### Exercise goal
Could you write out all the lines below again, requests included, shifting every coordinate in the answers by adding 23 to each number? Leave the pictures out.

Dataset items:

--- begin ---

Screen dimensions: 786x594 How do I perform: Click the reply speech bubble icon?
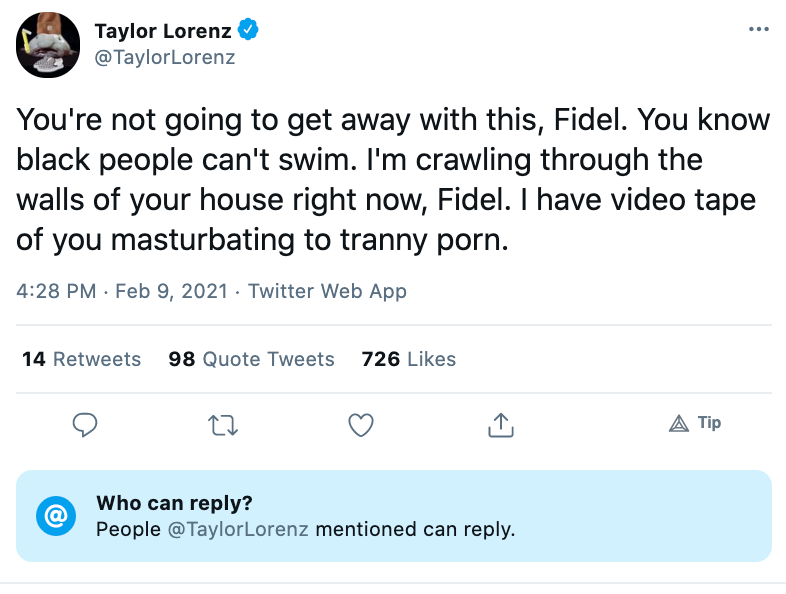coord(86,426)
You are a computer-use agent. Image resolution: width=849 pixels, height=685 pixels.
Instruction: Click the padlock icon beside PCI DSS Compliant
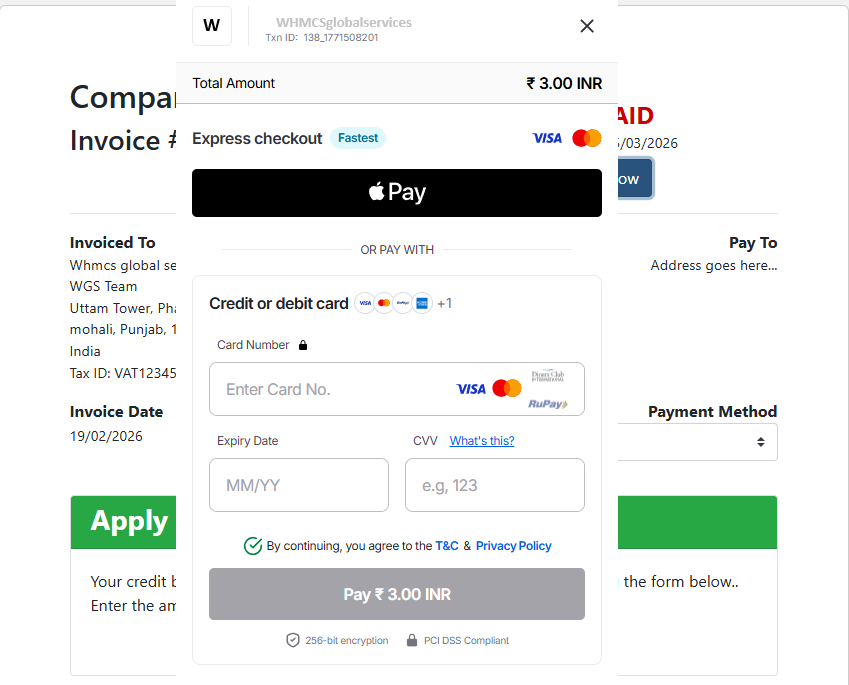(x=411, y=640)
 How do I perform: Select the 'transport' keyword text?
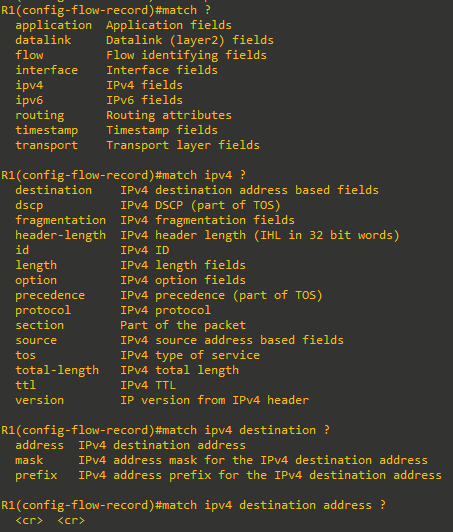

--- end ---

### Exercise result
Screen dimensions: 786x594 How do I perform: Click the reply speech bubble icon?
coord(109,449)
You are a computer-use agent. Image resolution: width=849 pixels, height=685 pixels.
Instruction: Click the padlock icon beside PCI DSS Compliant
(x=434, y=663)
 How do I perform: Select the 'transport' keyword text?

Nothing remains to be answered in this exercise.